It is common practice in NAEP to categorize each item into one of three categories (Petersen 1988):
"A" (items exhibiting no DIF),
"B" (items exhibiting a weak indication of DIF), or
"C" (items exhibiting a strong indication of DIF).
Items in category "A" have Mantel-Haenszel common odds ratios on the delta scale that do not differ significantly from 0 at the alpha = 0.05 level or are less than 1.0 in absolute value. Category "C" items are those with Mantel-Haenszel values that are significantly greater than 1 and larger than 1.5 in absolute magnitude. Other items are categorized as "B" items.
A plus sign (+) indicates that items are differentially easier for the focal group; a minus sign (-) indicates that items are differentially more difficult for the focal group. Analogous to the dichotomous case, polytomous items are categorized into categories that are of the "A", "B", and "C" categories, labeled "AA","BB", or "CC." Items identified as "C" or "CC" items are reviewed by a committee of trained test developers and subject-matter specialists to determine whether the differential functioning of a particular item is due to bias or not.
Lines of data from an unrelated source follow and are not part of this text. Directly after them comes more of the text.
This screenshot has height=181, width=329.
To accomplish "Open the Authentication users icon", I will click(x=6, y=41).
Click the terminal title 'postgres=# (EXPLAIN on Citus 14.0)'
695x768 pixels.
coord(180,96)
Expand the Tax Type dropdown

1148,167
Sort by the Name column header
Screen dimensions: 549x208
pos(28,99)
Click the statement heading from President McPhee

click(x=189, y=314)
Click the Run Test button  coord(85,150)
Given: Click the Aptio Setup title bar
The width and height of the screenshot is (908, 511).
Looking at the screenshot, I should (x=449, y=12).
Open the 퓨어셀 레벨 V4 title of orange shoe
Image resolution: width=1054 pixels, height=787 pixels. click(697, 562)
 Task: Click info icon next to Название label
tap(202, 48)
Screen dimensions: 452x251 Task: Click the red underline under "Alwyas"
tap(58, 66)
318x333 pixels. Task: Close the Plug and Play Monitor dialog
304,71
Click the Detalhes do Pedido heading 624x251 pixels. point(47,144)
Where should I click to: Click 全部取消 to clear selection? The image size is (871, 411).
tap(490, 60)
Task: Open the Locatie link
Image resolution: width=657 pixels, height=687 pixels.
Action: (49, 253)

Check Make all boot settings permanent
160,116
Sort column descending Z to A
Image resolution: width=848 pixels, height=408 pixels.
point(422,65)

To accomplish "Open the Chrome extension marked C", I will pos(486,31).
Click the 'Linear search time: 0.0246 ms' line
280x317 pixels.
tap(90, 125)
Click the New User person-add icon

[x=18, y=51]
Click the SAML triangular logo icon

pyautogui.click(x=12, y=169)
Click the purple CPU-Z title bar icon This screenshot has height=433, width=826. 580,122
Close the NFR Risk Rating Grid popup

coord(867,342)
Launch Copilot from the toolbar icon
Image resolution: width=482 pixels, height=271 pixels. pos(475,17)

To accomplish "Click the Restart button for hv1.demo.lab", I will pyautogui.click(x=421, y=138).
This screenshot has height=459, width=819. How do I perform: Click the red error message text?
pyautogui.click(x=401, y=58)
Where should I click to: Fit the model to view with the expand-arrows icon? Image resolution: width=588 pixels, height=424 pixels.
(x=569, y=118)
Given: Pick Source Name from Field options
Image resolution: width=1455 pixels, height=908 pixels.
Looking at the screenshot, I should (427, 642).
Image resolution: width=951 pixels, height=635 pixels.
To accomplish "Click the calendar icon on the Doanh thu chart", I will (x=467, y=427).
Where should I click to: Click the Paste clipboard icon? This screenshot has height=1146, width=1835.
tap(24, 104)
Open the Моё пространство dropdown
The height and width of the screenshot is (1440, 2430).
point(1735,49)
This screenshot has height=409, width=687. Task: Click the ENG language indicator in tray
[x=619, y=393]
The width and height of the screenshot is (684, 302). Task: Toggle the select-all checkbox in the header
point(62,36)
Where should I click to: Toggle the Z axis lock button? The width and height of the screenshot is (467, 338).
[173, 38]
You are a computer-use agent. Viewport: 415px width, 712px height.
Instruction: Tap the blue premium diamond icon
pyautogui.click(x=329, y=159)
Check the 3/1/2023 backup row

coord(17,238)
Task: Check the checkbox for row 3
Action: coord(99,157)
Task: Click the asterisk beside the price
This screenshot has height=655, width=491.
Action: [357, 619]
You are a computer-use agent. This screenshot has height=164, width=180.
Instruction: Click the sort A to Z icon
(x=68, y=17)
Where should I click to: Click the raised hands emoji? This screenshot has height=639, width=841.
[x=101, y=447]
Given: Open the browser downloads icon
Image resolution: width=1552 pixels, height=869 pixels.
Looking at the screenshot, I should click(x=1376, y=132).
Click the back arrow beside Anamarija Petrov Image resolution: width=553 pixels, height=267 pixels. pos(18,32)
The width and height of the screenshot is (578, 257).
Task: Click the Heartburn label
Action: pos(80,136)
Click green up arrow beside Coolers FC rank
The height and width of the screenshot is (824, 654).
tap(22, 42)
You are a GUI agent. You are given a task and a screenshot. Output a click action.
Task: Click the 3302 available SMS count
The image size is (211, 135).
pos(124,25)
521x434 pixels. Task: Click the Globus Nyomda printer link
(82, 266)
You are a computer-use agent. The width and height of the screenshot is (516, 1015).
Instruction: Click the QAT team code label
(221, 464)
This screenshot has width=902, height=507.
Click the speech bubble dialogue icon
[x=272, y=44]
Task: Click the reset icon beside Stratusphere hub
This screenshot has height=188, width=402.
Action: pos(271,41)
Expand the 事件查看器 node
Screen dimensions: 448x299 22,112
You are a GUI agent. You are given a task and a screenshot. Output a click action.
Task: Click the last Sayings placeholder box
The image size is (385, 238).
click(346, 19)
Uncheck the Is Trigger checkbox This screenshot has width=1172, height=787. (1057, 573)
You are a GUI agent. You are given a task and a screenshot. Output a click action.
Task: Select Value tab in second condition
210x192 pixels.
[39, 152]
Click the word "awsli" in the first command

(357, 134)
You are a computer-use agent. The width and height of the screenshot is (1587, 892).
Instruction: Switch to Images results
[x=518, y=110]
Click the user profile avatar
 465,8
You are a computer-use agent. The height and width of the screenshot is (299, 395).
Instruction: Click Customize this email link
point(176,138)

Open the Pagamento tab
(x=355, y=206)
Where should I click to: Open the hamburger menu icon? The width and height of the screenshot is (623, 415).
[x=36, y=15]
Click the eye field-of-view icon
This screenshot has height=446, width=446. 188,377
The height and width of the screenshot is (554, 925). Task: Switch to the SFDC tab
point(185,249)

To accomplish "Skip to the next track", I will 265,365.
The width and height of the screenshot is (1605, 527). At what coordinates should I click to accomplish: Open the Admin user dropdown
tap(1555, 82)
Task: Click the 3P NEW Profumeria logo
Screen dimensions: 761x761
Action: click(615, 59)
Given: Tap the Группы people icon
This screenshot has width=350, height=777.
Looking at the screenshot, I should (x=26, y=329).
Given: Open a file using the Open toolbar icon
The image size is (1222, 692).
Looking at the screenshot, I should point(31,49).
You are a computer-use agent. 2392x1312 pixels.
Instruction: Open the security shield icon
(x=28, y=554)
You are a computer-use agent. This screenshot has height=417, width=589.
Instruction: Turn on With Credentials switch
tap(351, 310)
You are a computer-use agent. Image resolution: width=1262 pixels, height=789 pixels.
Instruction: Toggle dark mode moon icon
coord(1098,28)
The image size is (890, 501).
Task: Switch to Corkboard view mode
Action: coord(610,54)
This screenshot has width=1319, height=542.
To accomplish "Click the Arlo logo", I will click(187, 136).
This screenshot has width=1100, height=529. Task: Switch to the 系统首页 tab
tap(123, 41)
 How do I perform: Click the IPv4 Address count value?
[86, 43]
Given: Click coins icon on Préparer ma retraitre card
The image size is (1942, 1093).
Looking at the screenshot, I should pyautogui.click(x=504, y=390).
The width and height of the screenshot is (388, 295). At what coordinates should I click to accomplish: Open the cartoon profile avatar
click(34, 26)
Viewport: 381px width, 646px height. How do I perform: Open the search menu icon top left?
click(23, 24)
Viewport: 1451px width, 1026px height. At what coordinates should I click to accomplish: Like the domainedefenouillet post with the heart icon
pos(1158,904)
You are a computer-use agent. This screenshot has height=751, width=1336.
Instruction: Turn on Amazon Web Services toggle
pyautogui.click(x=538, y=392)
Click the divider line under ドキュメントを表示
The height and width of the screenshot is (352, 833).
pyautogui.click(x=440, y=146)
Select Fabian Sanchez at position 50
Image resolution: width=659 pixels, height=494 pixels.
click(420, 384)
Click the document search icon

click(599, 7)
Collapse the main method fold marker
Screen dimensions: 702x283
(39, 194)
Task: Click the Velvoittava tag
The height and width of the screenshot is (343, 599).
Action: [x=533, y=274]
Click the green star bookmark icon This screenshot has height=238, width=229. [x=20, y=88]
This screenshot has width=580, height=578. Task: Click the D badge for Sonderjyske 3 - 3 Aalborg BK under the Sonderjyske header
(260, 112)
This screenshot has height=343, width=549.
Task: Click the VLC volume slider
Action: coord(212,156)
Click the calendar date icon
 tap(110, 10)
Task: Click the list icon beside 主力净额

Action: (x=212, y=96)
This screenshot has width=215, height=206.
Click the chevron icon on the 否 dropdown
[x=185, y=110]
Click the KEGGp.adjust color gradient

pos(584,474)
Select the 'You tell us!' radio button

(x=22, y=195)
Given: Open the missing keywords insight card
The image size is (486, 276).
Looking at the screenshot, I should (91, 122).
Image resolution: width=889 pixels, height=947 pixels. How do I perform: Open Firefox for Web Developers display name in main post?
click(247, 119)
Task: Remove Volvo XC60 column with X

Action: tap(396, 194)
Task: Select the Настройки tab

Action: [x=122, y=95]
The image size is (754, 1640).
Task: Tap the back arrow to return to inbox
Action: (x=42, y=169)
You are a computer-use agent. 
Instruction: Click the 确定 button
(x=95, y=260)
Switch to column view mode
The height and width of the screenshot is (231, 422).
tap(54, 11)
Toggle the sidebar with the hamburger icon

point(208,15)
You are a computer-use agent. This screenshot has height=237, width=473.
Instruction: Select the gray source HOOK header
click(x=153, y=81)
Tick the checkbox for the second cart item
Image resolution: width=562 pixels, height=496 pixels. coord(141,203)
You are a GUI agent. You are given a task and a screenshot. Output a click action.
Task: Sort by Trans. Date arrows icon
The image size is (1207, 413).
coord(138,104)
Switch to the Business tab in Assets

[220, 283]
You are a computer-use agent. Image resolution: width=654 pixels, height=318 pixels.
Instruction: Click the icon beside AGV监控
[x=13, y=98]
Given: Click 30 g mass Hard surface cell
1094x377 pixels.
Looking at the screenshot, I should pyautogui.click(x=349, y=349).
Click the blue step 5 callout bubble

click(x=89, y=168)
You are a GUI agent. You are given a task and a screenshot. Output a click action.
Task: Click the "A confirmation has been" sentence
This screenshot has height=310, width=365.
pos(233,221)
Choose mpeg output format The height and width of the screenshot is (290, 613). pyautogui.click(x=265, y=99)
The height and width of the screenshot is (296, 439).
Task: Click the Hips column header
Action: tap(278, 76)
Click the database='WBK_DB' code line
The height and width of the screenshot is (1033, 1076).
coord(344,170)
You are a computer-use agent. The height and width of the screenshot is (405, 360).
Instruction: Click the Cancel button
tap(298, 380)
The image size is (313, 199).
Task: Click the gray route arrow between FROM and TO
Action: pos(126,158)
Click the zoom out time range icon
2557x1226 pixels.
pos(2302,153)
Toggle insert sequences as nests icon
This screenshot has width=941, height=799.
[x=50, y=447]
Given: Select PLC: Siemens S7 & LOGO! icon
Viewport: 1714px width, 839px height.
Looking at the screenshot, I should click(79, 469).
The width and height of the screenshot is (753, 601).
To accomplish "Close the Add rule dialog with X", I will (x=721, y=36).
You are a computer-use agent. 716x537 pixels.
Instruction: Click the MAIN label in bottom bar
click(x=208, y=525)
Following standard practice, all items identified as having DIF are reviewed by a committee of trained test developers and subject-matter specialists. Such committees are charged with making judgments about whether or not the differential difficulty of an item is unfairly related to group membership. The committees that review NAEP items include NAEP item developers and, sometimes, outside members with expertise in the subject-area field. The committees carefully examine each identified item to determine if either the language or contents would tend to make the item more difficult for an identified group of examinees.